### [Directions for this task]
Return every line below exactly, leaving nothing out.

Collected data
***
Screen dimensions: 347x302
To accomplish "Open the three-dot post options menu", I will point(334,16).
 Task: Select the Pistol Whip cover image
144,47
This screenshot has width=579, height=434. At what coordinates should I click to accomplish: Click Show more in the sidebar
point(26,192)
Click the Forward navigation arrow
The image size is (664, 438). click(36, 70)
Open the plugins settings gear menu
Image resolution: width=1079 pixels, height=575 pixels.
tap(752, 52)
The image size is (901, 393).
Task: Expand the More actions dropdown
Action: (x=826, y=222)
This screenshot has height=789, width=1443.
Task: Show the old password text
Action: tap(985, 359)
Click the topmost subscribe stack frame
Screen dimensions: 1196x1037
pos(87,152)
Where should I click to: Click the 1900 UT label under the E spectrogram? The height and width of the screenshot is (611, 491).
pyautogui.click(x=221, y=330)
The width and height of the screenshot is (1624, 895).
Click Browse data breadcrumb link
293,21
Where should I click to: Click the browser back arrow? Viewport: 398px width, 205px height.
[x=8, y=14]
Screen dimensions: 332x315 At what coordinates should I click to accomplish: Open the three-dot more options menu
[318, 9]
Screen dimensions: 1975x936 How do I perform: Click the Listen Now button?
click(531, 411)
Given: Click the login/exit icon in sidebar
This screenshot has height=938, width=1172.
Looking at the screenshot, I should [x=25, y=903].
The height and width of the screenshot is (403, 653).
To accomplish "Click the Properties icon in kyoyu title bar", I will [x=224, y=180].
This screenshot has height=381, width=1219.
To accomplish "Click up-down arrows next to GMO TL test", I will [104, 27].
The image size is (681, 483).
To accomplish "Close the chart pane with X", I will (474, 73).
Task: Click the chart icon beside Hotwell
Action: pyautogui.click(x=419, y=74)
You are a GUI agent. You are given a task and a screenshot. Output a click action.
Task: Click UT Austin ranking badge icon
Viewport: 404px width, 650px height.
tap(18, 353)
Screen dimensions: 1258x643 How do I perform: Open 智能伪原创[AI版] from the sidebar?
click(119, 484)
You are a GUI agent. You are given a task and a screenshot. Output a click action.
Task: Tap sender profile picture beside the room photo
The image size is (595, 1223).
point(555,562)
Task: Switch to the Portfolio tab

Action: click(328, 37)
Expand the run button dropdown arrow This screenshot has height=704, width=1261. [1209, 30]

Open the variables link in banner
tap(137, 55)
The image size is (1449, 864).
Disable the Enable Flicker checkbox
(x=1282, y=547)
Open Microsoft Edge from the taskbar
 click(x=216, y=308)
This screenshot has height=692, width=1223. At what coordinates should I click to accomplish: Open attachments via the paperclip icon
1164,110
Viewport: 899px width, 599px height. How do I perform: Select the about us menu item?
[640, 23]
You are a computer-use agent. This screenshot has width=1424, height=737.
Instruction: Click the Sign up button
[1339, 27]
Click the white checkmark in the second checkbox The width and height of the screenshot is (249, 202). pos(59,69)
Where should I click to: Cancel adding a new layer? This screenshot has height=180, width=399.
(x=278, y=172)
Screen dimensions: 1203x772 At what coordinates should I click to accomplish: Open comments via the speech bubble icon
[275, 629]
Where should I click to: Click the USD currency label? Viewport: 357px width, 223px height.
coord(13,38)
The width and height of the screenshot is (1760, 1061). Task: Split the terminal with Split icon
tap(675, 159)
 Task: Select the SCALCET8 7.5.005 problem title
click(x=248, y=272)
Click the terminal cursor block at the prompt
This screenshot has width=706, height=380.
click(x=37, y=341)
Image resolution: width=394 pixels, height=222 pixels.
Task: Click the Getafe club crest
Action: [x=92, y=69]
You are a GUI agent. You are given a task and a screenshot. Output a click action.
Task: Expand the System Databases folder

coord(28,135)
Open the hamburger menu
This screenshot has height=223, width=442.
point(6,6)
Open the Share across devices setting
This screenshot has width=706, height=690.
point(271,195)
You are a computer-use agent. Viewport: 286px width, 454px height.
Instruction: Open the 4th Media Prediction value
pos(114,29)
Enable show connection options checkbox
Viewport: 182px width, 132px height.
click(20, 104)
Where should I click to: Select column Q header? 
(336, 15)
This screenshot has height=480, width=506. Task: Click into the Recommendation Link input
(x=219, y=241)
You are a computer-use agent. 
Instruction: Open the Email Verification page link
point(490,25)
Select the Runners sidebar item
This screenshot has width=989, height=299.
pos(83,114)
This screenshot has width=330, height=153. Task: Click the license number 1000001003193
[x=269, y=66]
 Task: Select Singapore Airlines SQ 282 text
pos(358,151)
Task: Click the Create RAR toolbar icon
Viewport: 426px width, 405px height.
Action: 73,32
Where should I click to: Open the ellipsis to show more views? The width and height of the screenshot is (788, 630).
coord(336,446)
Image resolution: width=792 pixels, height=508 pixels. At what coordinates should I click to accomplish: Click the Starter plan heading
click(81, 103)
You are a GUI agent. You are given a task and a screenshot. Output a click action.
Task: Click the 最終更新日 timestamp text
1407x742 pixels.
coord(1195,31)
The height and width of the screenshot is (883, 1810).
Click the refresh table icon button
***
### [Reply]
Screen dimensions: 347x302
To accomplish "Open the three-dot post options menu", I will point(334,16).
 Task: Select the Pistol Whip cover image
144,47
This screenshot has width=579, height=434. At what coordinates should I click to accomplish: Click Show more in the sidebar
point(26,192)
Click the Forward navigation arrow
The image size is (664, 438). click(36, 70)
Open the plugins settings gear menu
Image resolution: width=1079 pixels, height=575 pixels.
tap(752, 52)
The image size is (901, 393).
Task: Expand the More actions dropdown
Action: (x=826, y=222)
This screenshot has height=789, width=1443.
Task: Show the old password text
Action: tap(985, 359)
Click the topmost subscribe stack frame
Screen dimensions: 1196x1037
pos(87,152)
Where should I click to: Click the 1900 UT label under the E spectrogram? The height and width of the screenshot is (611, 491).
pyautogui.click(x=221, y=330)
The width and height of the screenshot is (1624, 895).
Click Browse data breadcrumb link
293,21
Where should I click to: Click the browser back arrow? Viewport: 398px width, 205px height.
[x=8, y=14]
Screen dimensions: 332x315 At what coordinates should I click to accomplish: Open the three-dot more options menu
[318, 9]
Screen dimensions: 1975x936 How do I perform: Click the Listen Now button?
click(531, 411)
Given: Click the login/exit icon in sidebar
This screenshot has height=938, width=1172.
Looking at the screenshot, I should [x=25, y=903].
The height and width of the screenshot is (403, 653).
To accomplish "Click the Properties icon in kyoyu title bar", I will [x=224, y=180].
This screenshot has height=381, width=1219.
To accomplish "Click up-down arrows next to GMO TL test", I will [104, 27].
The image size is (681, 483).
To accomplish "Close the chart pane with X", I will (474, 73).
Task: Click the chart icon beside Hotwell
Action: pyautogui.click(x=419, y=74)
You are a GUI agent. You are given a task and a screenshot. Output a click action.
Task: Click UT Austin ranking badge icon
Viewport: 404px width, 650px height.
tap(18, 353)
Screen dimensions: 1258x643 How do I perform: Open 智能伪原创[AI版] from the sidebar?
click(119, 484)
You are a GUI agent. You are given a task and a screenshot. Output a click action.
Task: Tap sender profile picture beside the room photo
The image size is (595, 1223).
point(555,562)
Task: Switch to the Portfolio tab

Action: click(328, 37)
Expand the run button dropdown arrow This screenshot has height=704, width=1261. [1209, 30]

Open the variables link in banner
tap(137, 55)
The image size is (1449, 864).
Disable the Enable Flicker checkbox
(x=1282, y=547)
Open Microsoft Edge from the taskbar
 click(x=216, y=308)
This screenshot has height=692, width=1223. At what coordinates should I click to accomplish: Open attachments via the paperclip icon
1164,110
Viewport: 899px width, 599px height. How do I perform: Select the about us menu item?
[640, 23]
You are a computer-use agent. This screenshot has width=1424, height=737.
Instruction: Click the Sign up button
[1339, 27]
Click the white checkmark in the second checkbox The width and height of the screenshot is (249, 202). pos(59,69)
Where should I click to: Cancel adding a new layer? This screenshot has height=180, width=399.
(x=278, y=172)
Screen dimensions: 1203x772 At what coordinates should I click to accomplish: Open comments via the speech bubble icon
[275, 629]
Where should I click to: Click the USD currency label? Viewport: 357px width, 223px height.
coord(13,38)
The width and height of the screenshot is (1760, 1061). Task: Split the terminal with Split icon
tap(675, 159)
 Task: Select the SCALCET8 7.5.005 problem title
click(x=248, y=272)
Click the terminal cursor block at the prompt
This screenshot has width=706, height=380.
click(x=37, y=341)
Image resolution: width=394 pixels, height=222 pixels.
Task: Click the Getafe club crest
Action: [x=92, y=69]
You are a GUI agent. You are given a task and a screenshot. Output a click action.
Task: Expand the System Databases folder

coord(28,135)
Open the hamburger menu
This screenshot has height=223, width=442.
point(6,6)
Open the Share across devices setting
This screenshot has width=706, height=690.
point(271,195)
You are a computer-use agent. Viewport: 286px width, 454px height.
Instruction: Open the 4th Media Prediction value
pos(114,29)
Enable show connection options checkbox
Viewport: 182px width, 132px height.
click(20, 104)
Where should I click to: Select column Q header? 
(336, 15)
This screenshot has height=480, width=506. Task: Click into the Recommendation Link input
(x=219, y=241)
You are a computer-use agent. 
Instruction: Open the Email Verification page link
point(490,25)
Select the Runners sidebar item
This screenshot has width=989, height=299.
pos(83,114)
This screenshot has width=330, height=153. Task: Click the license number 1000001003193
[x=269, y=66]
 Task: Select Singapore Airlines SQ 282 text
pos(358,151)
Task: Click the Create RAR toolbar icon
Viewport: 426px width, 405px height.
Action: 73,32
Where should I click to: Open the ellipsis to show more views? The width and height of the screenshot is (788, 630).
coord(336,446)
Image resolution: width=792 pixels, height=508 pixels. At what coordinates should I click to accomplish: Click the Starter plan heading
click(81, 103)
You are a GUI agent. You are given a task and a screenshot. Output a click action.
Task: Click the 最終更新日 timestamp text
1407x742 pixels.
coord(1195,31)
The height and width of the screenshot is (883, 1810).
Click the refresh table icon button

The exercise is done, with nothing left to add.